In diesem Zusammenhang ergeben sich viele interessante Rechtsfragen. Insbesondere im Verhältnis zwischen Arbeitgeber und Arbeitnehmer hat die Beantwortung dieser Fragen und die sich daraus ergebenden rechtlichen Konsequenzen weitreichende Folgen. Zum Beispiel:
- Darf der Mitarbeiter in der Arbeitszeit der Arbeit eigenmächtig fern bleiben und an den Demonstrationen teilnehmen?
- Was ist, wenn der Mitarbeiter wegen der Demonstrationen nicht zur Arbeit kommt bzw. zu spät erscheint?
- Wie verhält es sich, wenn sich der Arbeitgeber an den Demonstrationen teilnimmt. Kann er den Mitarbeiter verpflichten zum Mitmachen?
- Kann der Arbeitgeber, wenn er die Demonstrationen ablehnt, die Teilnahme verbieten?
- Kann der Arbeitnehmer Urlaub fordern bzw. der Arbeitgeber Urlaub abziehen?
- Hat der Mitarbeiter Anspruch auf unbezahlte Freistellung?
Um all diese Fragen beantworten zu können, muss als erstes in den Arbeitsvertrag geschaut werden. Gibt es zu den beschriebenen Sachverhalten arbeitsvertragliche Regelungen beziehungsweise kommt ein Tarifvertrag zur Anwendung.
In den überwiegenden Arbeitsverträgen dürfte es zu den aufgeworfenen Fragen keine arbeitsvertragliche beziehungsweise tarifvertragliche Regelung geben.
Danach verbleibt es bei dem Blick in die Gesetze beziehungsweise Regelungen des Gesetzgebers.
Gibt es eine spezielle gesetzliche Regelung für einen Generalstreik oder die angekündigten Demonstrationen?
Das deutsche Recht zum Arbeitskampf leitete sich aus der Garantie der Koalitionsfreiheit (Art. 9 Abs. 3 Grundgesetz) und dem Bekenntnis des Grundgesetzes zum sozialen Rechtsstaat her.
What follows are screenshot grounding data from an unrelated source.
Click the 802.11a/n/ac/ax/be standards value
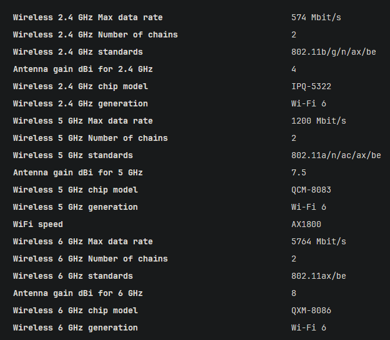The height and width of the screenshot is (340, 390). [x=336, y=156]
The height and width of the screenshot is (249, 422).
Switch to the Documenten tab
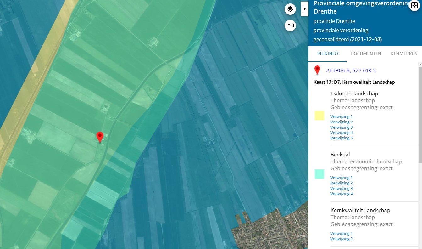pos(366,54)
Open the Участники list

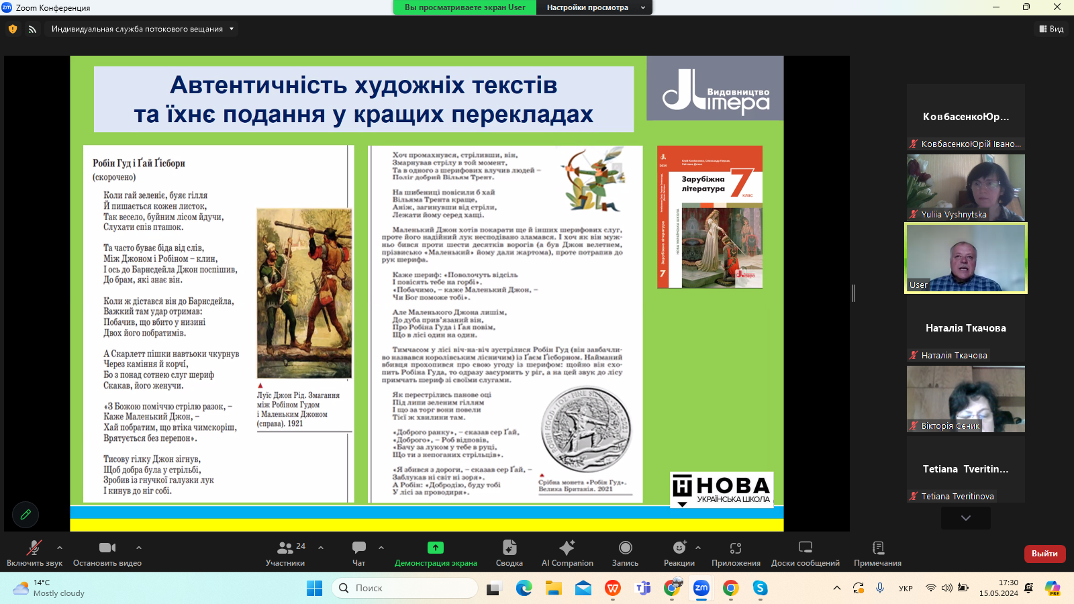tap(285, 553)
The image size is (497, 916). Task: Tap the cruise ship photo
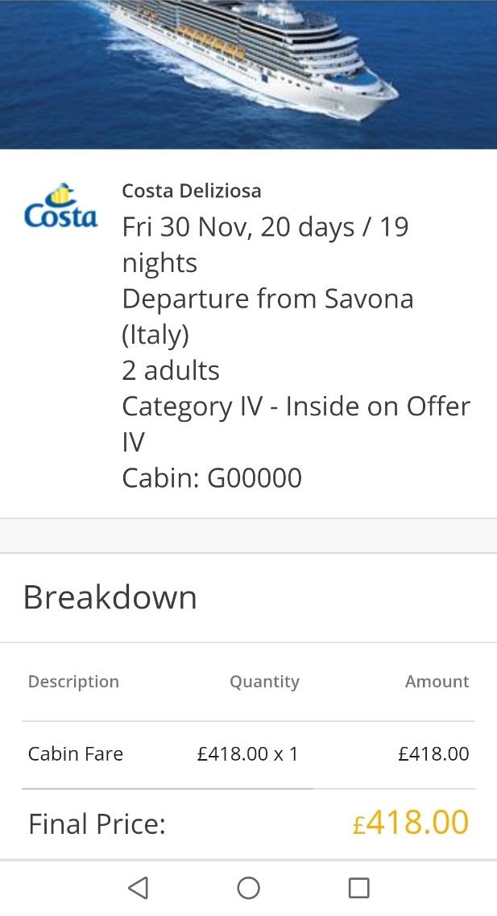248,74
Allerdings wird dieses verfassungsrechtlich garantierte Betätigungsrecht nur den Gewerkschaften und Arbeitgeberverbänden zugesprochen.
Die dafür notwendigen bundesgesetzlichen Regelungen wurden in Deutschland jedoch zu keinem Zeitpunkt geschaffen.
Aus dem europäischen und internationalen Recht, insbesondere der Europäischen Sozialcharta könnte sich ein solcher Anspruch herleiten.
Nach Meinung des Sachverständigenausschusses, der das zuständige Organ für die Kontrolle der Einhaltung der Sozialcharta durch die Vertragsstaaten ist, verstößt das deutsche Arbeitskampfrecht mit seiner Begrenzung auf tariflich regelbare Ziele sowie das gewerkschaftliche Streitmonopol gegen die Sozialcharta. Das Ministerkomitee des Europarates erteilte bereits am 3. Februar 1998 der Bundesrepublik die „Empfehlung“, die Ergebnisse des Expertenausschusses zu berücksichtigen.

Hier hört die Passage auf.